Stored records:
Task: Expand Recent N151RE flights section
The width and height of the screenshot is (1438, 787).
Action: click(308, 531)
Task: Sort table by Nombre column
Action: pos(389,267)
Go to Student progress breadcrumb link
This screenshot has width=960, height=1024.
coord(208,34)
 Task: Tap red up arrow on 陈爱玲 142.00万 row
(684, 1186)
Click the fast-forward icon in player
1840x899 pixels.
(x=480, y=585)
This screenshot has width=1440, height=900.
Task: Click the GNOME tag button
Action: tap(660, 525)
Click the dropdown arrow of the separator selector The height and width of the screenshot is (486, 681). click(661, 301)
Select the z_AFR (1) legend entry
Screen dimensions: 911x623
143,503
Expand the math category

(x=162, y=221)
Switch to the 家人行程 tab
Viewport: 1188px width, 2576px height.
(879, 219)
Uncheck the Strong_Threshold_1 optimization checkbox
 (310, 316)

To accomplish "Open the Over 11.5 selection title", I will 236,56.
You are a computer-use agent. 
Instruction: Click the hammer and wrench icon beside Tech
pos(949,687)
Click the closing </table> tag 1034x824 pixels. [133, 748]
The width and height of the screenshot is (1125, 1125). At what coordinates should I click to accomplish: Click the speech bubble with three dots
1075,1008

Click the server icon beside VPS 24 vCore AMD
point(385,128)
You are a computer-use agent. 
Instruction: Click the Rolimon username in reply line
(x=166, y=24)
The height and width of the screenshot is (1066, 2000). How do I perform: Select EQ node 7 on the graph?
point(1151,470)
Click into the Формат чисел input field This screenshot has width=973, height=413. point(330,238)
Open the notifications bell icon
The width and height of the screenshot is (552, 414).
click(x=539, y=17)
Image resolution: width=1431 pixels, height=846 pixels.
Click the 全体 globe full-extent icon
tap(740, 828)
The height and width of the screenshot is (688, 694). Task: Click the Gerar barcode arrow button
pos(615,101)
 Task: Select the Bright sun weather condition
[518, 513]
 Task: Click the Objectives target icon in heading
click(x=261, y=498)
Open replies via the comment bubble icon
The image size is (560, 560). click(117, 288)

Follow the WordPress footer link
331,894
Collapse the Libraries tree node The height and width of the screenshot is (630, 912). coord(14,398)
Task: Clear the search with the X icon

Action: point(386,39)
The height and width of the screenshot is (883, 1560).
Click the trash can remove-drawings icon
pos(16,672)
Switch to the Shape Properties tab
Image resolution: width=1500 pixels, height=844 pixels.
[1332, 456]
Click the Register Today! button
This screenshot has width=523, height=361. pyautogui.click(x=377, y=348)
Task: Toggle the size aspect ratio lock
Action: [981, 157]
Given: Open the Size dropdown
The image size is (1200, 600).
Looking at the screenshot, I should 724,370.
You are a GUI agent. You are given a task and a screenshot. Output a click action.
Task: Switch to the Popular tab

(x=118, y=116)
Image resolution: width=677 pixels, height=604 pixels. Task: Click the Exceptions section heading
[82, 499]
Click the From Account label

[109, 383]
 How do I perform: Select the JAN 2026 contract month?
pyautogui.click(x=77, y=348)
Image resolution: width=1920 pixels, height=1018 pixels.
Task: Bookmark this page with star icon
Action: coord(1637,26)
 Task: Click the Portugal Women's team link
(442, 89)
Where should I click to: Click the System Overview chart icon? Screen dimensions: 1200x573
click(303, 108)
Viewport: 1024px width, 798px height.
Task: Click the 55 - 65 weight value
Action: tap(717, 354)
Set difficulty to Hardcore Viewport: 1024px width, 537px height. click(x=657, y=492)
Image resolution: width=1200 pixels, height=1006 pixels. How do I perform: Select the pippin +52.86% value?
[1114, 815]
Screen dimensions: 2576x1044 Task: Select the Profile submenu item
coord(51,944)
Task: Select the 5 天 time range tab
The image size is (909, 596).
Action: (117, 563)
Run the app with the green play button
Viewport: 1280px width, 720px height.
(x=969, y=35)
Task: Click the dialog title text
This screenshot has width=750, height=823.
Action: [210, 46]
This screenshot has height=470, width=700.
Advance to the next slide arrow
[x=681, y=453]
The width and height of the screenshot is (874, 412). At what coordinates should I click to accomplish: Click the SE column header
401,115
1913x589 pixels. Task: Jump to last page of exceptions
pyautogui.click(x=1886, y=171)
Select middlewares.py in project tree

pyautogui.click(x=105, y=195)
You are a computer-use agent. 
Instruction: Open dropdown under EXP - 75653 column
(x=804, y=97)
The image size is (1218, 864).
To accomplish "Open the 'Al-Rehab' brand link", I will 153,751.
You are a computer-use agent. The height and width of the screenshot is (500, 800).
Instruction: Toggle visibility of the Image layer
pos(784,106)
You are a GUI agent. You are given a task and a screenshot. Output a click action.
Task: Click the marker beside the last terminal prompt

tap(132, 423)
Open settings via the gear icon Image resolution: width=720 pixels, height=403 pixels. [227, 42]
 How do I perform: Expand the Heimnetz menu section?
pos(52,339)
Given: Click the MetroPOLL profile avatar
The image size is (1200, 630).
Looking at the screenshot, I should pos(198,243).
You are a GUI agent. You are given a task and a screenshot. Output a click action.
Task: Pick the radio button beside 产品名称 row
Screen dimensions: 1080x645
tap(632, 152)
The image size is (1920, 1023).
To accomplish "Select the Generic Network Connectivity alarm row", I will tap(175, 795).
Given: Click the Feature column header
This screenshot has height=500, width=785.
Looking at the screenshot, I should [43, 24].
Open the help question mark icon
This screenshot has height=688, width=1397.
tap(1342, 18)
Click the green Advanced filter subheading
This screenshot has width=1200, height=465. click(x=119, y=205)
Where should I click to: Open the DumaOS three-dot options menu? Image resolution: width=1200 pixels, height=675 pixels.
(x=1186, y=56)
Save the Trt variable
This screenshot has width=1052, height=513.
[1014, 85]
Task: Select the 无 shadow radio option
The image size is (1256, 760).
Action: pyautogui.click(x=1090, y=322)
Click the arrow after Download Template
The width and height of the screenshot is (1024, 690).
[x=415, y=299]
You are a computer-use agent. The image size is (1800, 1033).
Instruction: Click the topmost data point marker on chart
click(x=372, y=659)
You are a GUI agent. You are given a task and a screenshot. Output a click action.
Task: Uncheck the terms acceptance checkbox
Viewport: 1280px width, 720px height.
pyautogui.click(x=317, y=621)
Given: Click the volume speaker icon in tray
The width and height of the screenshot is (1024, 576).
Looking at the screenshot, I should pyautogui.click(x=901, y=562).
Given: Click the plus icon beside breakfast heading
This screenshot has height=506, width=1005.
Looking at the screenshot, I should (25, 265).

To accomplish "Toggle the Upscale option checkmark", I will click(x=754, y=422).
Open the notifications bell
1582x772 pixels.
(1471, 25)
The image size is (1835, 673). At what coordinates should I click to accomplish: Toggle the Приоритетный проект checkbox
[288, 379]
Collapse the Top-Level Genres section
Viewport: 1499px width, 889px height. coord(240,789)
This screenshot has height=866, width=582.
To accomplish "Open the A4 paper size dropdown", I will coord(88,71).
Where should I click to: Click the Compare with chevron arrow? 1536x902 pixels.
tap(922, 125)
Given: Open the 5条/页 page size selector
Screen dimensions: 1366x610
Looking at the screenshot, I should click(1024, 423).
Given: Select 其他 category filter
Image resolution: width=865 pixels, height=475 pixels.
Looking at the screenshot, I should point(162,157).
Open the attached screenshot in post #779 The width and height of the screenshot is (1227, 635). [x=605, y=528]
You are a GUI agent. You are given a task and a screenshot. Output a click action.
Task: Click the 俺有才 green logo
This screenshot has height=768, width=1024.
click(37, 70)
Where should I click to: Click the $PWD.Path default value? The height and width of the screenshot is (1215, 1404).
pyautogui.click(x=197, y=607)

(Work order)
Write down every line of the data above that includes the string "radio".

(Solution)
Task: Pick the radio button beside 产品名称 row
Task: Select the 无 shadow radio option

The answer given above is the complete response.